Set of tasks —
(A) In the forum thread about free web domains, which service does HikinMike suggest for someone with no web design skills?
(B) Reproduce word for word the stretch of the forum thread about free web domains from "and with go" through "craig (Jan 17, 2010)".

Excerpt —
Begin

# Free web domains/site?



## TylerF (Jan 16, 2010)

Hi, I'm looking to set up a website to post my photos on and direct people (possible clients) to. I want something better than myspace or flickr or a blog. I don't need anything fancy. Is there anywhere where I can have a site dedicated to my photography but not have to pay for the domain?

Thank you


----------



## Nanogeek815 (Jan 16, 2010)

Ive been looking for the same, anybody know of anything?


----------



## HikinMike (Jan 16, 2010)

You have to spend some money to make money. If you have no skills in web design, I suggest looking at Smugmug. You can customize your site and they have a great help forum.


----------



## TylerF (Jan 16, 2010)

Thanks. I'll look into it. I know there's some domains other than .com u can use for free


----------



## K.Li (Jan 16, 2010)

There are free domains but they all come with loads of ads and a tag in the url address. 

And it would never look professional enough for people to trust you.

edit: domains nowadays are pretty cheap anyway.


----------



## TylerF (Jan 17, 2010)

Ok thanks! I will look into it.


----------



## bburzycki (Jan 17, 2010)

It's the best and probably most important 9 bucks you will ever spend when it comes to basic marketing...

and with go daddy being dirt cheap for hosting you can get it all there..

I resell their domains and its just dirt cheap.. I cannot touch it even running my own servers as I do....


----------



## craig (Jan 17, 2010)

End

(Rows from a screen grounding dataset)
Begin

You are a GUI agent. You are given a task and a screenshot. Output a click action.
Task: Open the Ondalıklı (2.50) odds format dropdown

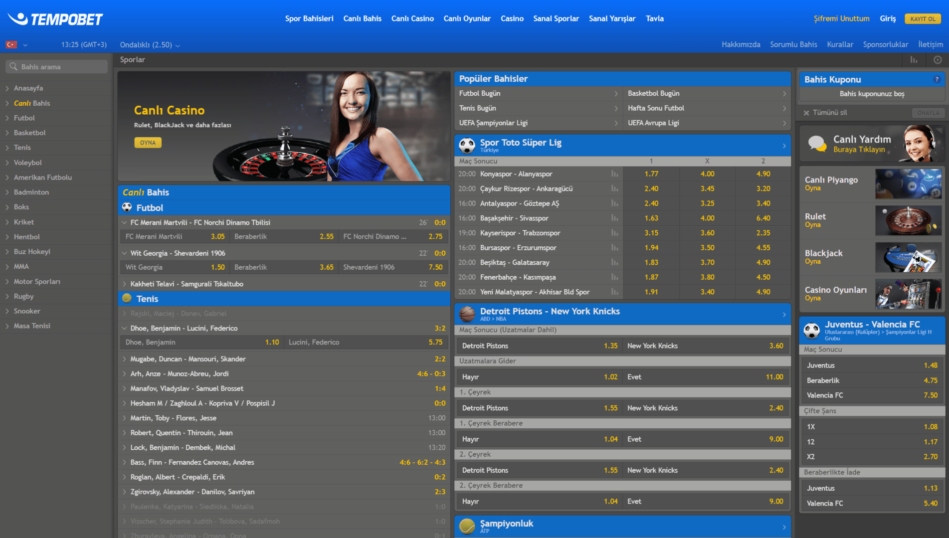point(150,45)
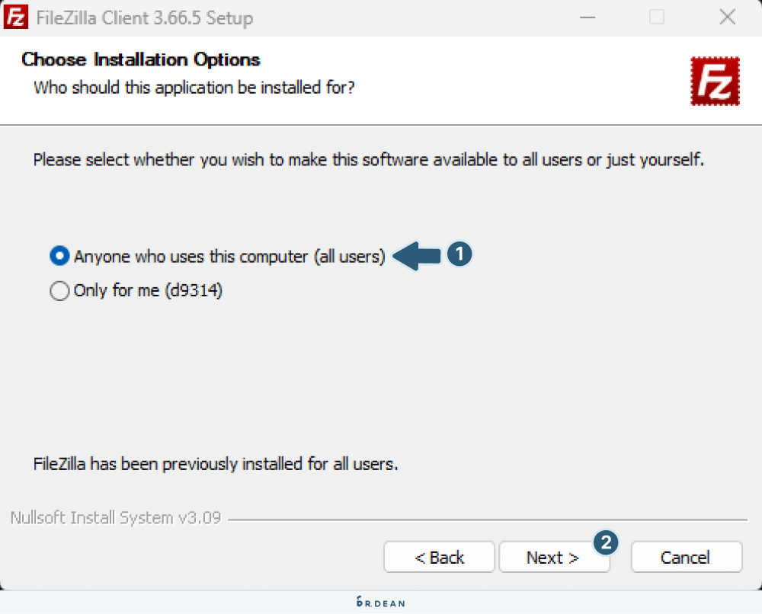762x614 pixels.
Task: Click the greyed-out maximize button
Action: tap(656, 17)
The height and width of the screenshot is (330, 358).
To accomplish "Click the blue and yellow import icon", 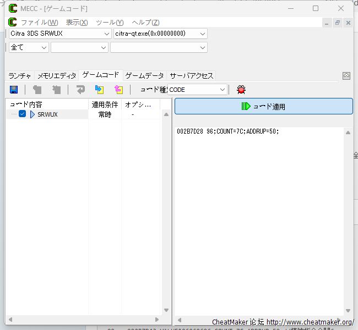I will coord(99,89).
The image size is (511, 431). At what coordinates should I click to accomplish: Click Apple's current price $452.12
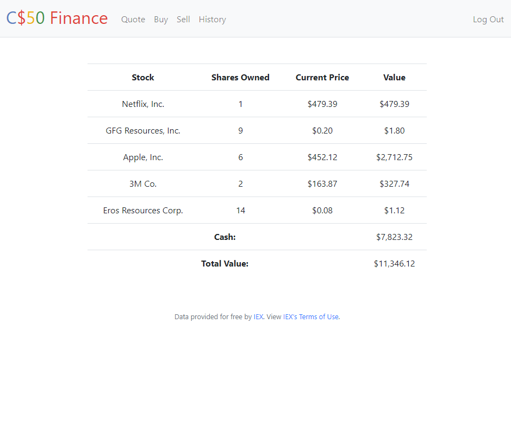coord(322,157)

End
Begin

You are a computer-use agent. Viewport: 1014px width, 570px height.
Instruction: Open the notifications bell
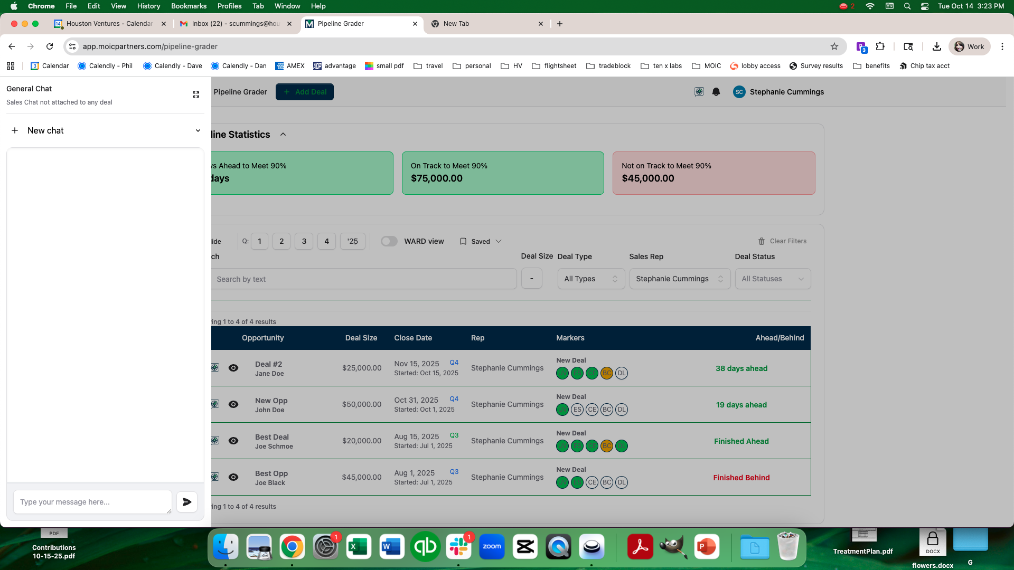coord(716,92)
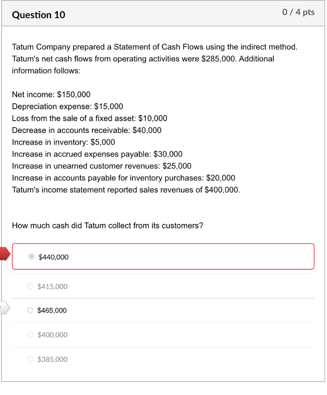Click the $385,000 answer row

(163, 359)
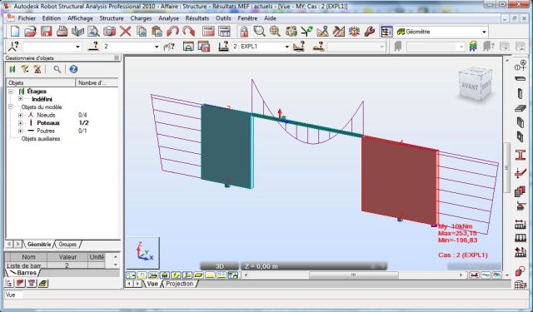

End

In response —
(A) Smugmug

(B)
and with go daddy being dirt cheap for hosting you can get it all there..

I resell their domains and its just dirt cheap.. I cannot touch it even running my own servers as I do....


----------



## craig (Jan 17, 2010)